One of the most popular connectivity technologies is Wireless LAN (Wireless Fidelity - Wi-Fi) as standardized in IEEE 802.11. It extends the Ethernet standards by making Ethernet wireless and adding required security.

To users, these networks behave exactly as Ethernet but without cables.

WLAN networks

A WLAN network typically consists of an access point (AP) connected to an Ethernet backbone and multiple stations (STA) connecting the same access point. You can identify networks by their name, which the standard refers to as service set identifier (SSID). Multiple access points can serve the same network, and you can identify each AP by its basic service set identifier (BSSID).

Standards

The original version of the standard IEEE 802.11 was released in 1997. Updates and extended standards later made it obsolete.

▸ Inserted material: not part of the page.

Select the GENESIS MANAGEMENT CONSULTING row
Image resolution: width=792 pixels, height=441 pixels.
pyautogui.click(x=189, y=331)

Standard Year Speeds (Mb/s) Frequency range
802.11a 1999 6, 9, 12, 18, 24, 36, 48, 54 5.16 - 5.35 Ghz
802.11b 1999 1, 2, 5.5, 11 2.401 - 2.495 Ghz
802.11g 2003 1, 2, 5.5, 6, 9, 11, 12, 18, 24, 36, 48, 54 2.401 - 2.495 Ghz
802.11n 2009 6.5 - 600 Both 2.4 Ghz and 5 Ghz
802.11ac 2013 6.5 - 1000 5 Ghz

Today, new access points and computers support all a/b/g/n/ac standards, and most embedded devices offer only a/b/g/n capability. The device and the access point negotiate speed and standard automatically without requiring a user configuration.git check.

Wi-Fi in Mbed OS

Wi-Fi driver

In Mbed OS, wireless LAN devices are either external devices or integrated modules. The driver and hardware handle all the complexity of IEEE 802.11 family standards and integrate into Mbed OS by offering an emulated Ethernet interface or network stack API.

As with Ethernet, Wi-Fi networks are only used for carrying IP traffic in Mbed OS.